* THE PROBLEM *
Word for word, copy the line containing "Instruction: Decrease New" and every line after it in the records below, leaving pictures out.

* AVAILABLE DATA *
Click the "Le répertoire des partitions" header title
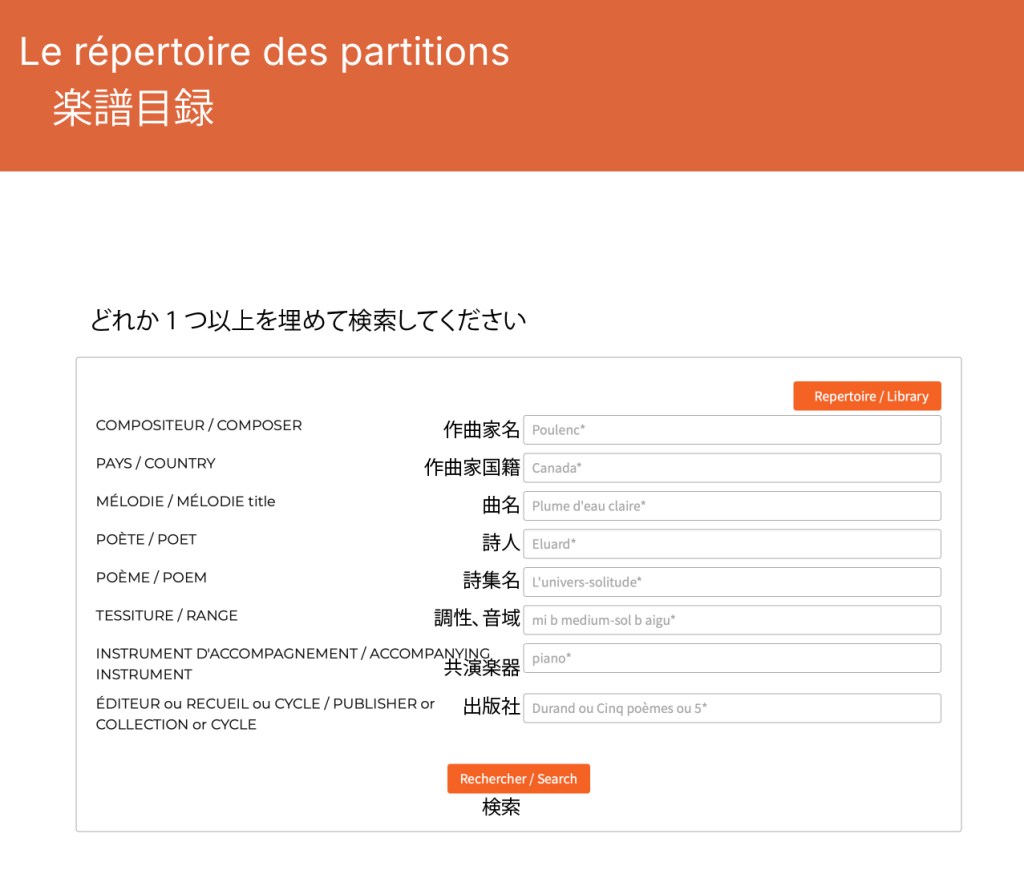(264, 52)
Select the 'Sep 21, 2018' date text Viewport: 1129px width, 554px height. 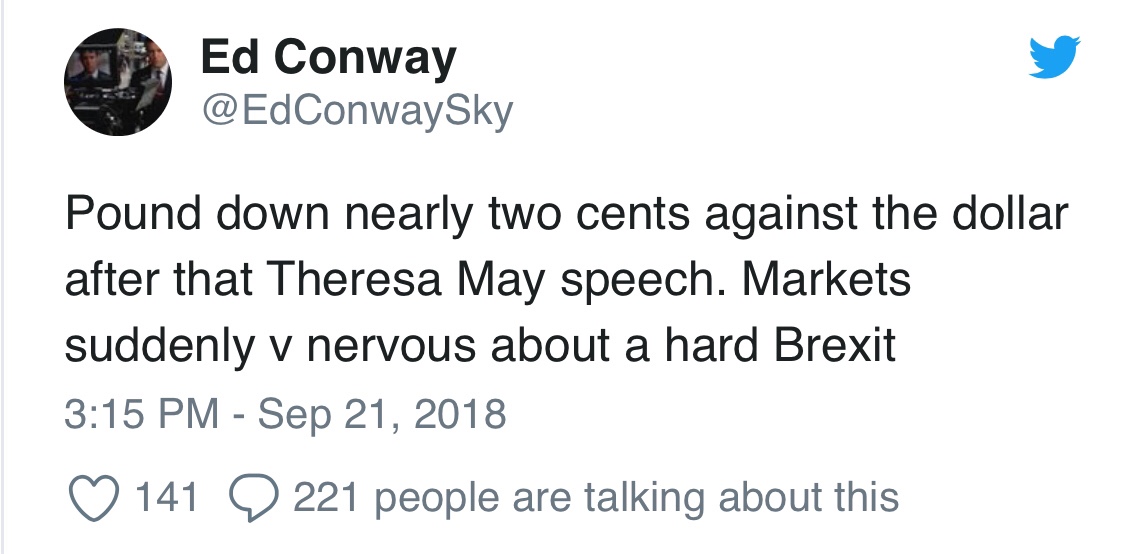382,415
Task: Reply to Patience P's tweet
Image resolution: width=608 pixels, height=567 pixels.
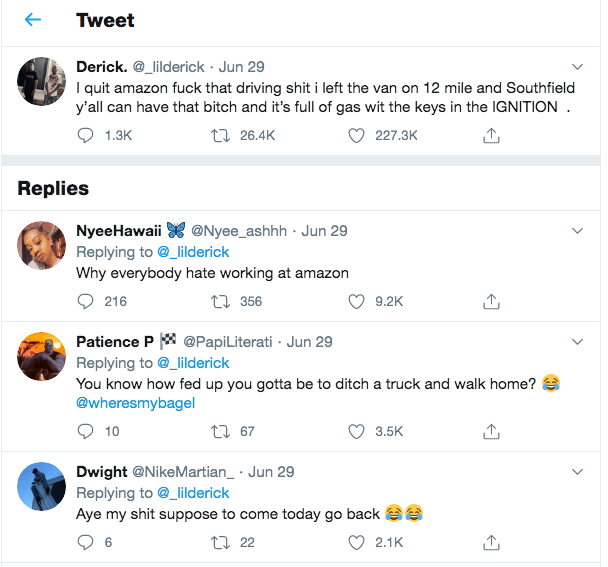Action: (x=86, y=431)
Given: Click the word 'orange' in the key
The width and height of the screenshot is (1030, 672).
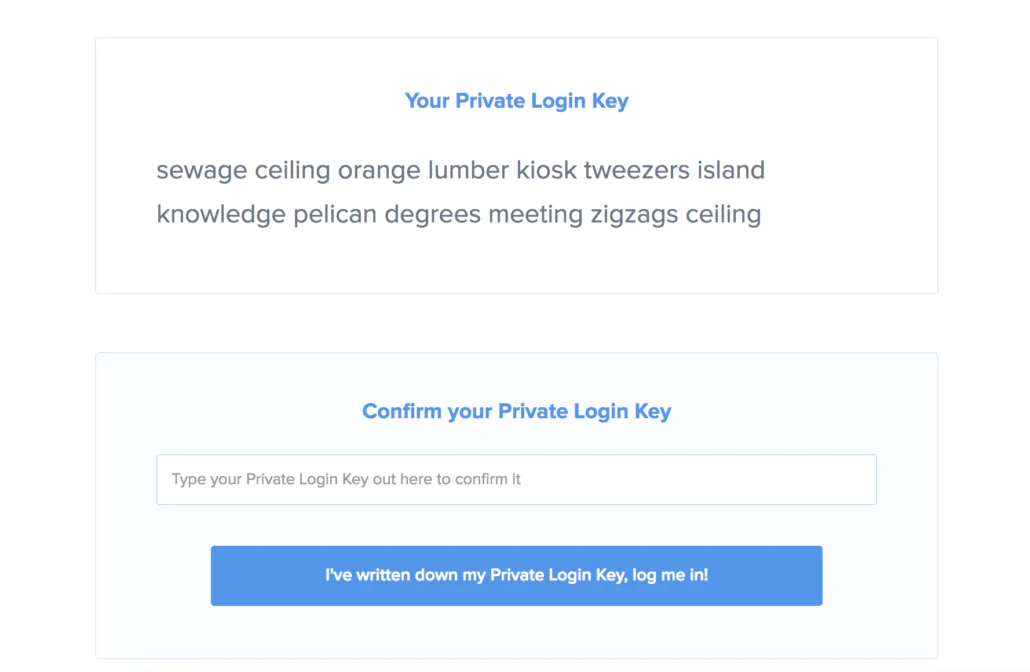Looking at the screenshot, I should click(379, 171).
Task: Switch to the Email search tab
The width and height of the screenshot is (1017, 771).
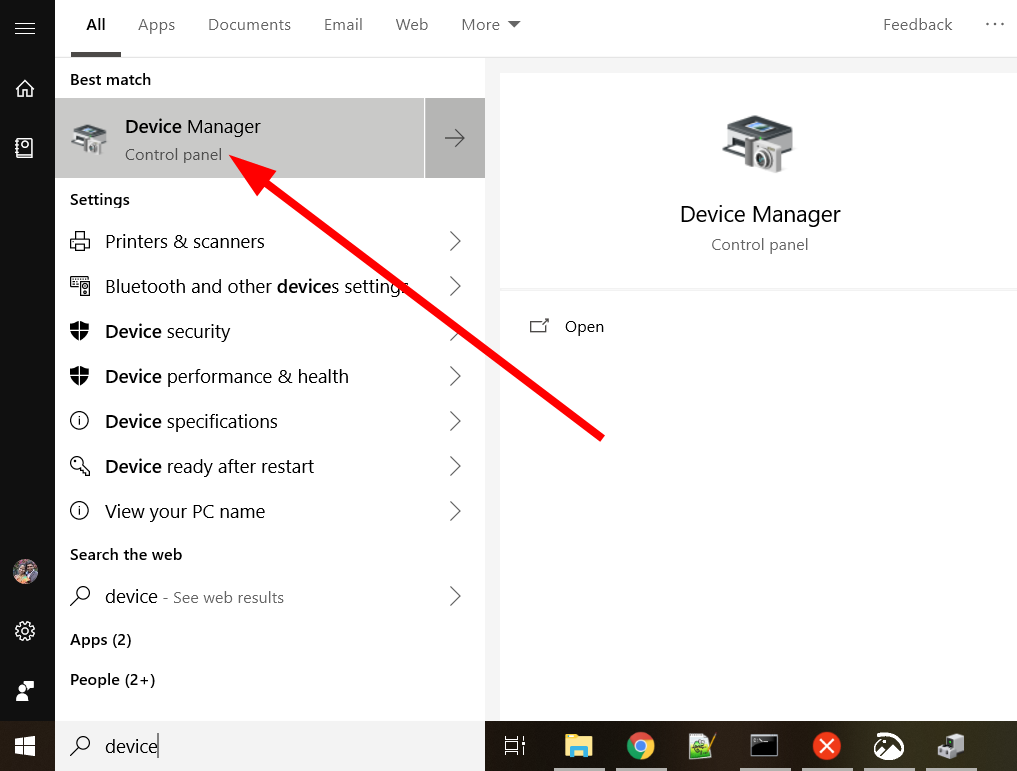Action: click(343, 24)
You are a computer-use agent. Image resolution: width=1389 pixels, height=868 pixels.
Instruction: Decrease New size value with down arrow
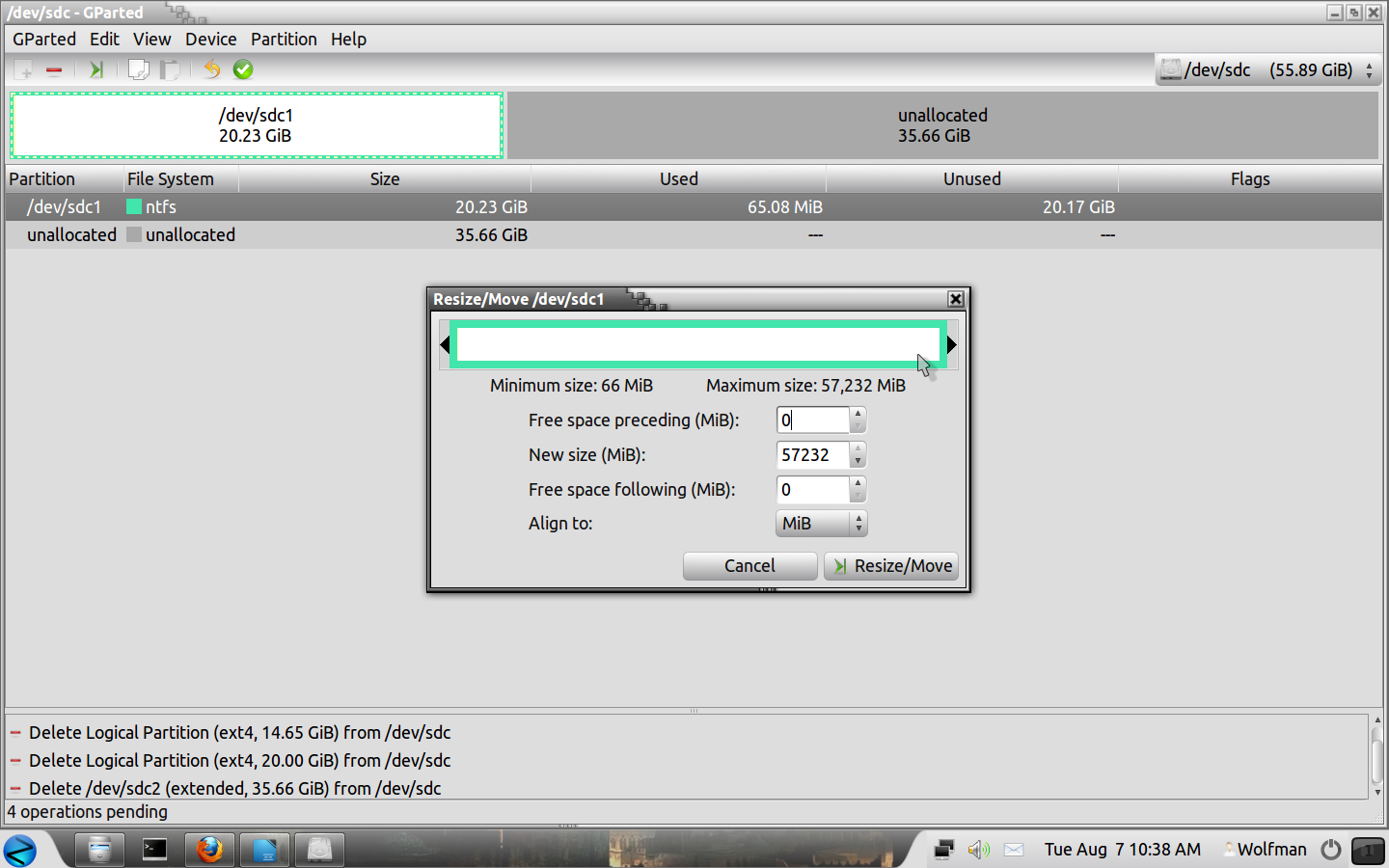[858, 461]
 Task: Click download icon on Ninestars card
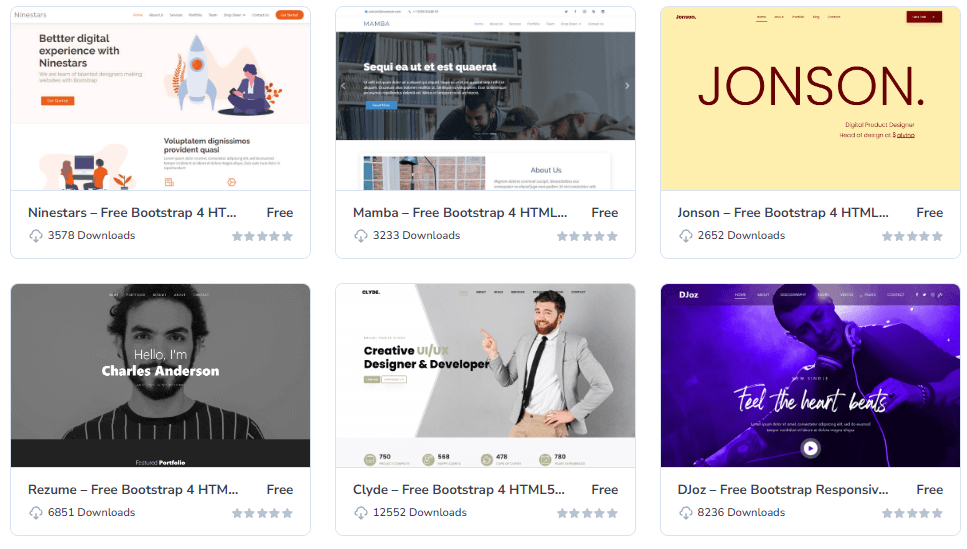tap(36, 236)
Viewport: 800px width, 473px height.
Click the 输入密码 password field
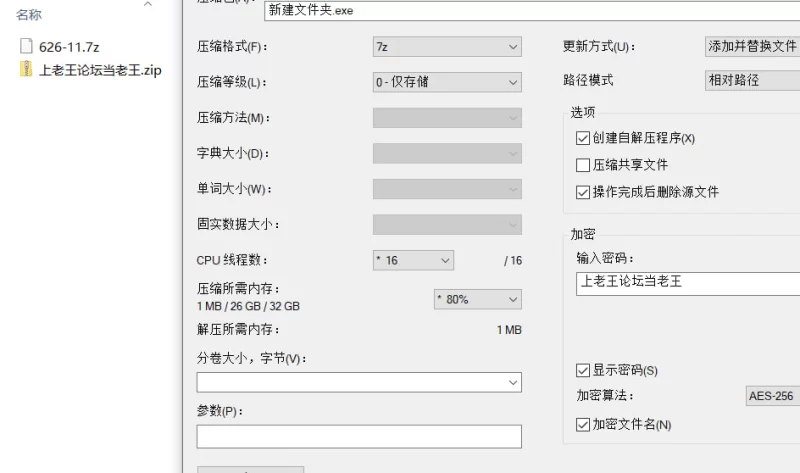pyautogui.click(x=688, y=283)
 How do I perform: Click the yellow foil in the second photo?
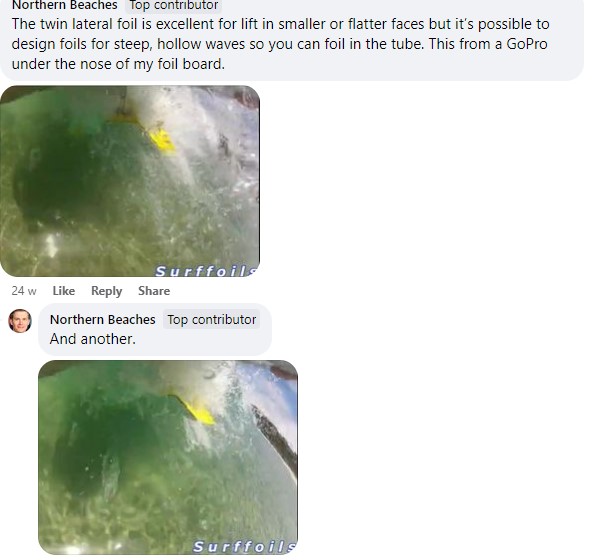coord(200,413)
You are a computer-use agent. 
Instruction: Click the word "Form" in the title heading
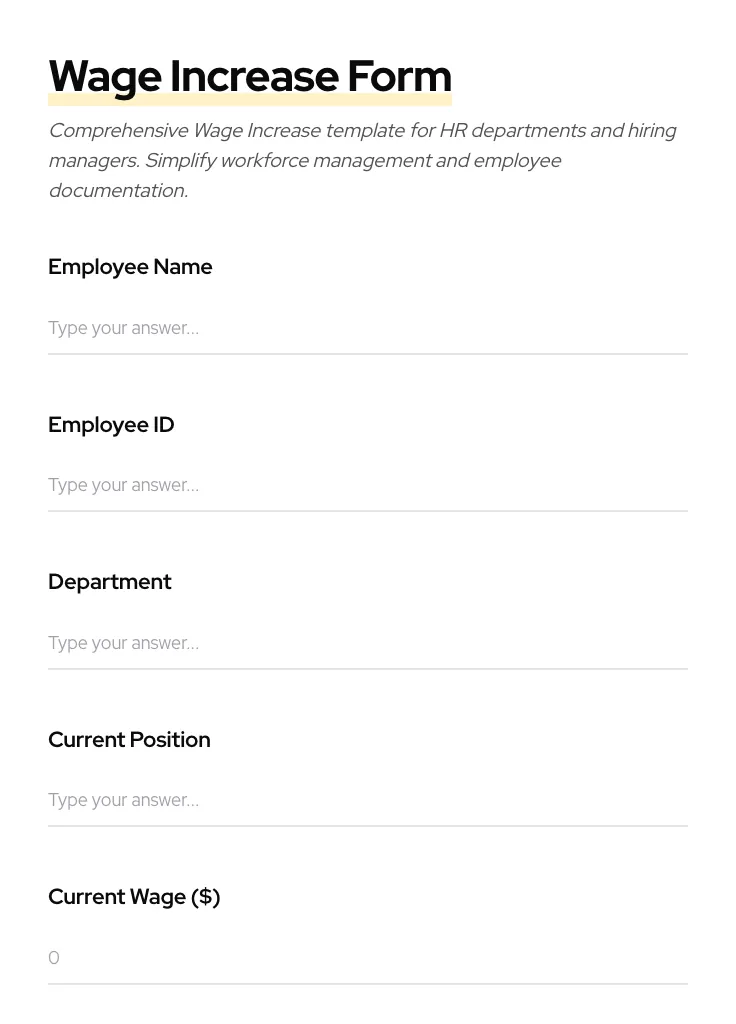click(x=399, y=77)
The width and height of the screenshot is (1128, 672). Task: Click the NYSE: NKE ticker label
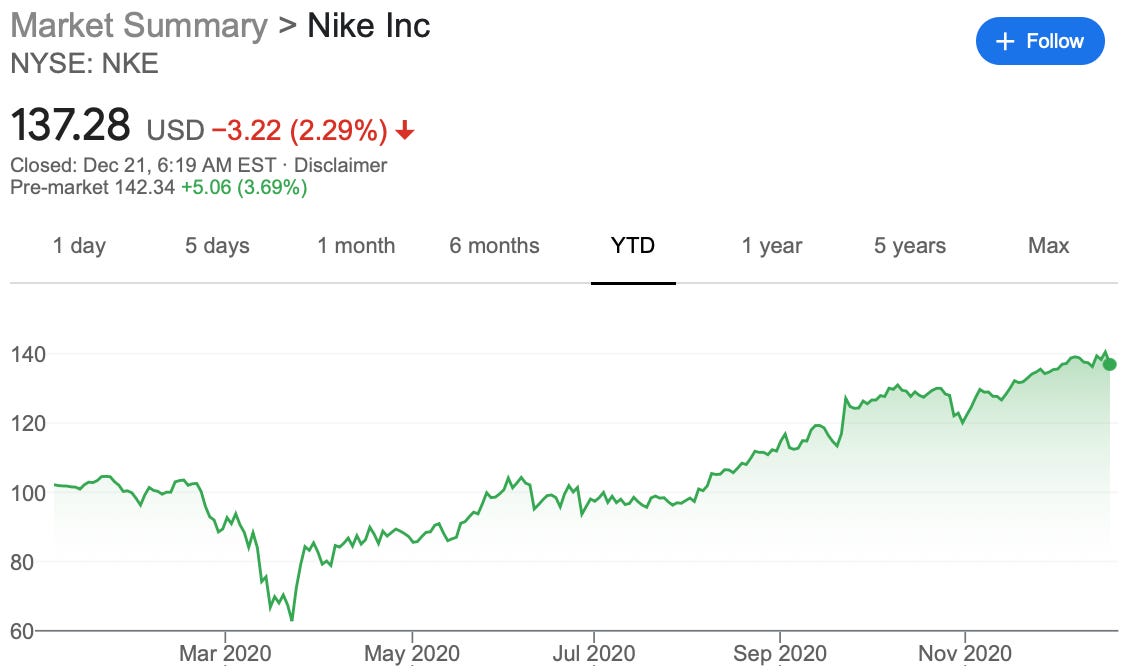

* REPLY *
Instruction: Decrease New size value with down arrow
[858, 461]
 Task: Click download icon on Ninestars card
tap(36, 236)
Viewport: 800px width, 473px height.
Click the 输入密码 password field
pyautogui.click(x=688, y=283)
 How do I perform: Click the yellow foil in the second photo?
coord(200,413)
You are a computer-use agent. 
Instruction: Click the word "Form" in the title heading
click(x=399, y=77)
The width and height of the screenshot is (1128, 672). Task: Click the NYSE: NKE ticker label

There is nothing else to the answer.